• Document passage:
- - -

The King–Crane Commission, officially called the 1919 Inter-Allied Commission on Mandates in Turkey, was a commission of inquiry concerning the disposition of areas within the former Ottoman Empire.

The Commission began as an outgrowth of the 1919 Paris Peace Conference. The Commission visited areas of Palestine, Syria, Lebanon, and Anatolia, surveyed local public opinion, and assessed its view on the best course of action for the region. Originally meant to be led by French, British, Italian and American representatives, it ended as an investigation conducted solely by the United States government after the other countries withdrew to avoid the risk of being "confronted by recommendations from their own appointed delegates which might conflict with their policies". With the withdrawal of other allied nations, the commission lost any real credibility.

The Commission submitted its report to the Paris Peace Conference in August 1919. Its working being undercut from the beginning by France and the United Kingdom's pact, the Sykes-Picot Agreement, and colonialist designs, the Peace Conference had largely concluded the area's future by the time the report was finished.

Context 

At the Paris Peace Conference, groups of imperial nations such as France and Britain sought to divide the Ottoman Empire among themselves using the mandate system while anti-imperialist leaders such as President Wilson and Amir Faysal sought to oppose such plans. The conference began in 1919. In the wake of World War I, the participants were exhausted and particularly interested in the fate of their imperial rival, the Ottoman Empire.

The French in particular had extensive claims in the Middle East. Since as early 1900, the French began to build relationships and claims on political, moral and economic grounds. They created a role for themselves as the traditional protector of Lebanese Christians. The French supported the Maronites in Lebanon with missionaries and schools, deepening their relationship with the Christian religious community. Many Lebanese Christians feared domination as a religious minority and vocally supported the French Mandate. This gave the French political credibility in the region.

Finally French capitalists controlled 63% of the Ottoman Public Debt. This economic tie made France very concerned about the fate of the Ottoman Empire. The French were adamant that because of their unique relationship with Syria, they should be one of the nations to receive a mandate in Syria.

Secret negotiations 

The French allied themselves with the British in order to press their claims. While the British did not have the same connection with the Middle East, they were still interested in expanding and defending their existing colonial empire. In what came to be known as the Sykes Picot agreement, the French and the British agreed to divide the Middle East between the two of them after the war. When they reached the Paris Peace Conference, this agreement made negotiation on the Middle East nearly impossible. When American diplomats proposed the King–Crane Commission to investigate popular sentiment in Greater Syria, both French and British Diplomats greeted it with public approval, but behind the scenes the outcome had already been decided.

The British also engaged in secret negotiations with Arab powers in the Hussein-McMahon correspondence before the conference occurred. Ultimately, this would cause the British to fall into poor standing with the Arabs because they would betray Arabian trust by conducting simultaneous negotiations in the Sykes-Picot agreement and the Balfour Declaration. When the time came for a mandate to be selected, Arabs felt they could no longer trust Great Britain because of their support for Zionism.

- - -

• Given data:
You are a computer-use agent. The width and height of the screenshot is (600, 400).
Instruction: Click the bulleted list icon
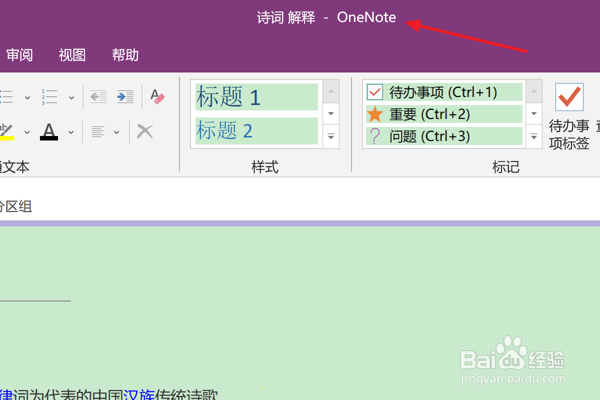click(x=7, y=97)
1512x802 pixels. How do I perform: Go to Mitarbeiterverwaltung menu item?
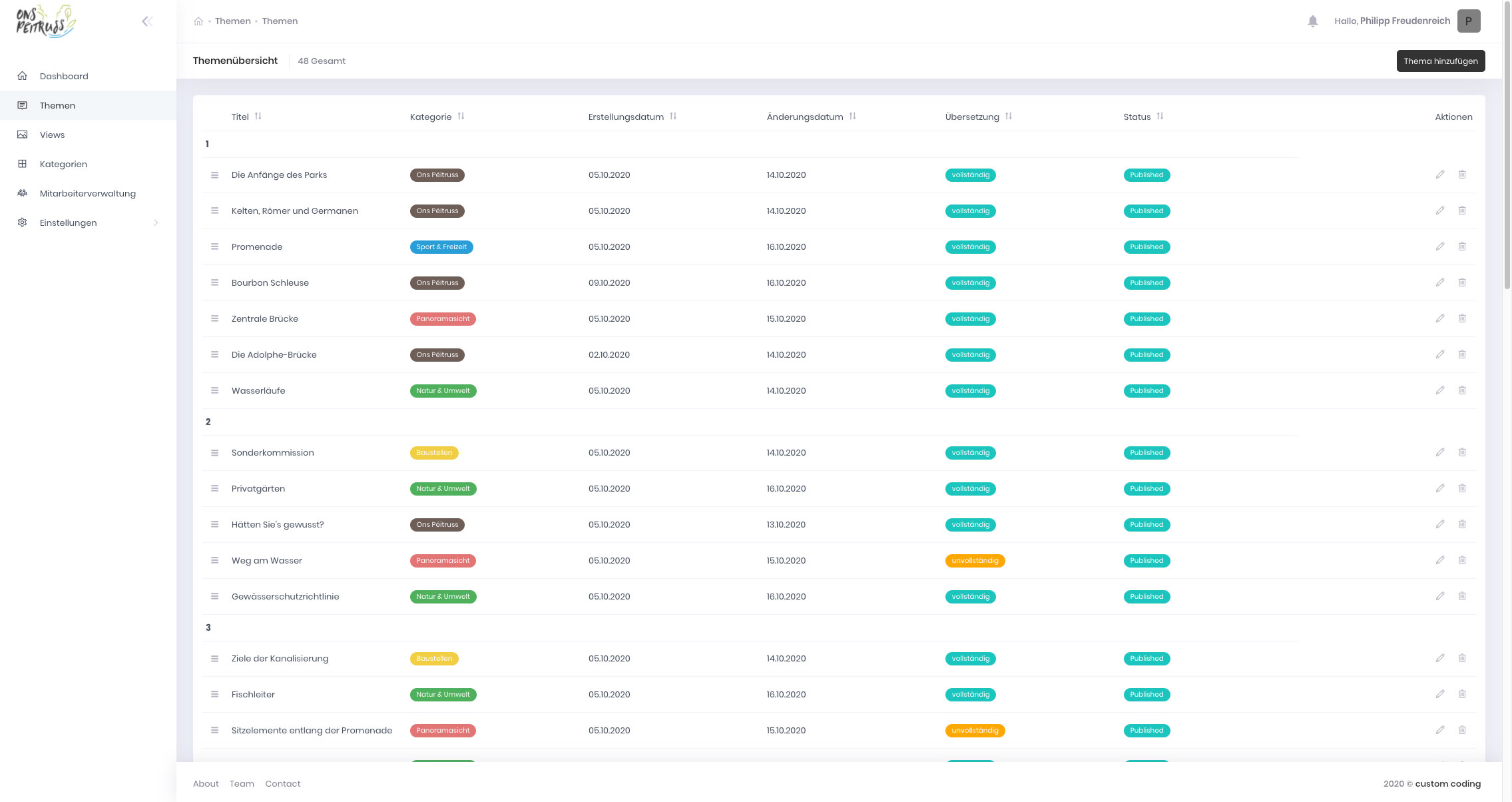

- - -

• Required tasks:
• 1. Sum up the text on the King–Crane Commission in two sentences.
• 2. According to the text on the King–Crane Commission, what percentage of the Ottoman Public Debt did French capitalists control?
• 3. Resume the text on the King–Crane Commission, picking up after its final sentence.

• The results:
• 1. The King–Crane Commission grew out of the 1919 Paris Peace Conference and surveyed public opinion in Palestine, Syria, Lebanon, and Anatolia. It ended as a purely American inquiry after the other allies withdrew, and by the time it reported in August 1919, the Sykes-Picot Agreement and colonialist designs had undercut its work and the conference had largely settled the region's future.

• 2. 63%

• 3.
Zionism and early Jewish settlement 

Zionism has been a popular and contentious subject among historians for many years. According to the author Nadim Rouhana, “the essence of the encounter therefore took place between a group of people living in their homeland and a group of people who arrived from other parts of the world guided by an ideology that claimed the same homeland as exclusively theirs.” Zionism in Rouhana's eye revolved around a system of exclusion in which Zionist arrived and stole the lands they resided on. This interpretation is understandable given the nature of the future state of Israel, but it does not give a full picture of Jewish people in Palestine. Author Dina Porat rounds off Rouhana's argument by stating, “Almost none of the Zionist leaders educated in Europe studied Arabic…Arabs did not master European languages or the Hebrew spoken by the settlers. The absence of a common language created an abyss that exists today.” The reason for the distance between the two groups rested in the lack of cultural assimilation. These two viewpoints demonstrate that the encounter between Zionists and Arab was one where cultural differences were ignored or exploited. The British in particular exploited the rivalry between these groups with the Balfour declaration. The Balfour Declaration aligned the goals of Zionism with their imperial goals.

The 1919 Paris Peace Conference 

The Commission was originally proposed by the United States as an international effort to determine if the region was ready for self-determination and to see what nations, if any, the locals wanted to act as mandatory powers. The plan received little support from the other nations, with many claimed delays. The Americans gradually realized that the British and French had already come to their own backroom deals about the future of the region, and new information could only muddy the waters. So, the United States alone sponsored the commission.

The Commission's representatives appointed by President Woodrow Wilson were Henry Churchill King, a theologian and fellow college president (of Oberlin College), and Charles R. Crane, a prominent Democratic Party contributor.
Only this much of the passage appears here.